__WORK REQUEST__. Say the data back exactly as it is written below.

START SOURCE MATERIAL

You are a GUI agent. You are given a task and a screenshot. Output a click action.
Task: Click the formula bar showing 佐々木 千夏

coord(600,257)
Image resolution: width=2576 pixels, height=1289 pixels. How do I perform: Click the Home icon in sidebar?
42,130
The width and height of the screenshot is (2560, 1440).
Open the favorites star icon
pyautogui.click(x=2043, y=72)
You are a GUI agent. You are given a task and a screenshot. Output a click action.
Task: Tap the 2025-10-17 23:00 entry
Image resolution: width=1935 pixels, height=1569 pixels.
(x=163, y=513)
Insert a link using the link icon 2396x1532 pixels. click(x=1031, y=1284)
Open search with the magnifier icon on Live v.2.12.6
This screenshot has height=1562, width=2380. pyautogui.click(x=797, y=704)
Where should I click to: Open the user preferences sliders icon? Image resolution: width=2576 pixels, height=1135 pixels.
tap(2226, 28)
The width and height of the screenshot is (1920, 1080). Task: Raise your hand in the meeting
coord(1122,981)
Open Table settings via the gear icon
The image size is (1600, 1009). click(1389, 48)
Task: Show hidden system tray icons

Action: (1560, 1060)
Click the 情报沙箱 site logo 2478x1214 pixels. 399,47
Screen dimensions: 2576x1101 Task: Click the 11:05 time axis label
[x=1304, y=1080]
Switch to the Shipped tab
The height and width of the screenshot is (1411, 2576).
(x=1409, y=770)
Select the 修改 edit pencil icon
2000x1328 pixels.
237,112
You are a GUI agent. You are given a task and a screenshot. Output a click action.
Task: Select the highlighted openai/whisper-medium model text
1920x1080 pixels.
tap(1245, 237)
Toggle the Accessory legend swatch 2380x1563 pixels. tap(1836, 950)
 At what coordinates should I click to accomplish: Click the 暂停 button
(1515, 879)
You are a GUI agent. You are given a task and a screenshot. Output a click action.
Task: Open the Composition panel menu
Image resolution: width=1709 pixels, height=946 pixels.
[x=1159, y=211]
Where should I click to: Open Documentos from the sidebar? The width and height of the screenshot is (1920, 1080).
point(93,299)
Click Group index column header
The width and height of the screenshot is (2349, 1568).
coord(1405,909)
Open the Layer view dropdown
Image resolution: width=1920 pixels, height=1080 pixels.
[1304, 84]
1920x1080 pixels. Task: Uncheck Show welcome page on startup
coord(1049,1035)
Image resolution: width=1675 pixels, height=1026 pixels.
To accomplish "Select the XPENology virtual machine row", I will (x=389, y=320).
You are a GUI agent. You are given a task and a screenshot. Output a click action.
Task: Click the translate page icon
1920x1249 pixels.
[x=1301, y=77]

END SOURCE MATERIAL

__RESPONSE BELOW__.
You are a GUI agent. You are given a task and a screenshot. Output a click action.
Task: Click the formula bar showing 佐々木 千夏

coord(600,257)
Image resolution: width=2576 pixels, height=1289 pixels. How do I perform: Click the Home icon in sidebar?
42,130
The width and height of the screenshot is (2560, 1440).
Open the favorites star icon
pyautogui.click(x=2043, y=72)
You are a GUI agent. You are given a task and a screenshot. Output a click action.
Task: Tap the 2025-10-17 23:00 entry
Image resolution: width=1935 pixels, height=1569 pixels.
(x=163, y=513)
Insert a link using the link icon 2396x1532 pixels. click(x=1031, y=1284)
Open search with the magnifier icon on Live v.2.12.6
This screenshot has height=1562, width=2380. pyautogui.click(x=797, y=704)
Where should I click to: Open the user preferences sliders icon? Image resolution: width=2576 pixels, height=1135 pixels.
tap(2226, 28)
The width and height of the screenshot is (1920, 1080). Task: Raise your hand in the meeting
coord(1122,981)
Open Table settings via the gear icon
The image size is (1600, 1009). click(1389, 48)
Task: Show hidden system tray icons

Action: (1560, 1060)
Click the 情报沙箱 site logo 2478x1214 pixels. 399,47
Screen dimensions: 2576x1101 Task: Click the 11:05 time axis label
[x=1304, y=1080]
Switch to the Shipped tab
The height and width of the screenshot is (1411, 2576).
(x=1409, y=770)
Select the 修改 edit pencil icon
2000x1328 pixels.
237,112
You are a GUI agent. You are given a task and a screenshot. Output a click action.
Task: Select the highlighted openai/whisper-medium model text
1920x1080 pixels.
tap(1245, 237)
Toggle the Accessory legend swatch 2380x1563 pixels. tap(1836, 950)
 At what coordinates should I click to accomplish: Click the 暂停 button
(1515, 879)
You are a GUI agent. You are given a task and a screenshot. Output a click action.
Task: Open the Composition panel menu
Image resolution: width=1709 pixels, height=946 pixels.
[x=1159, y=211]
Where should I click to: Open Documentos from the sidebar? The width and height of the screenshot is (1920, 1080).
point(93,299)
Click Group index column header
The width and height of the screenshot is (2349, 1568).
coord(1405,909)
Open the Layer view dropdown
Image resolution: width=1920 pixels, height=1080 pixels.
[1304, 84]
1920x1080 pixels. Task: Uncheck Show welcome page on startup
coord(1049,1035)
Image resolution: width=1675 pixels, height=1026 pixels.
To accomplish "Select the XPENology virtual machine row", I will (x=389, y=320).
You are a GUI agent. You are given a task and a screenshot. Output a click action.
Task: Click the translate page icon
1920x1249 pixels.
[x=1301, y=77]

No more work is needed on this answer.